Part 2 and 3 require more standardization, and so need to be done with community oversight, but are still independent from eachother. I envision a library loading system similar to CatDancer's 'lib, that can work standalone like always, loading the new meta-data about dependencies, related hacks, history, etc. from a spefic internet location. Git might be useful here for keeping track of dev history, etc.

Part 3 more specifically would be a web service like news.arc, except it would be psv.arc, hsv.arc, or something. It would create a directory system for storing hacks, and support several apis and web hooks to allow people with proper authorization to publish and download hacks. It could be included with Anarki, and anyone could run their own hack server with minimal effort. This will probably be built last, as it depends on part 2.

With this web service, the functions created for part 2 can be extended to support the service, and find packages by searching a list of known hack servers. There could of course be an 'official' Anarki hack server, but it is just as well if we allow more than one. A centralized Anarki is practically an oxymoron anyway.

So, #1 can be done in place now, and includes extended documentation facilities, examples, etc, #2 is the structure for the library meta-data and the functions used to load it, and can probably be done in a lib in anarki as well. It may require it's own folder or branch. #3 is the web service, and probably the most involved of the three, and will require a separate branch or even repo.


1 point by Adlai 4811 days ago | link

I just had an idea about fixing conflicts and better documentation of dependencies:

Rather than (or in addition to) documenting dependencies on libraries, we should document dependencies on specific functionalities.
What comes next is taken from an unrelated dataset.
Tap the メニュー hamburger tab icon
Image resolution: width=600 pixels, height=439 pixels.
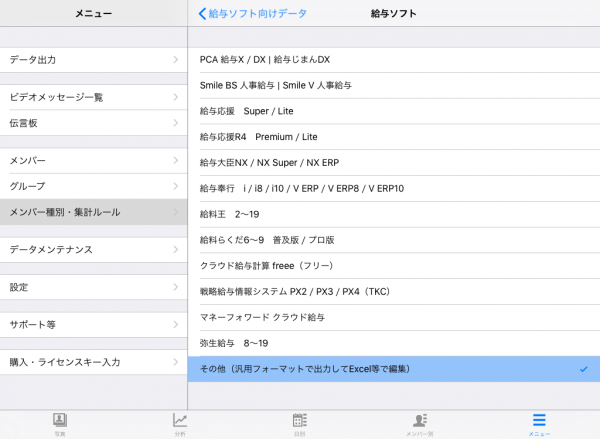click(540, 421)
That would also give a clue about which parts of a library are being depended on. When a library is changed or updated, people would know exactly where to look for incompatibilities.

What made me think of this is mainly the dependency on pg's Arcn releases, and the way that documented the changes to Arc3. Comparing a list of functionalities changed, to a list of those depended upon, seems to me to be a quick way of pinpointing where compatibility issues can be fixed, or could arise in the future.

NOTE: I don't intend this as a way of keeping libs static. In other words, a few libraries depending on a certain functionality foo shouldn't require or pressure the producer of foo to maintain the same "interface". This is intended more as a way to streamline the conflict-resolution and updating of the code which depends on foo, when it does happen to change.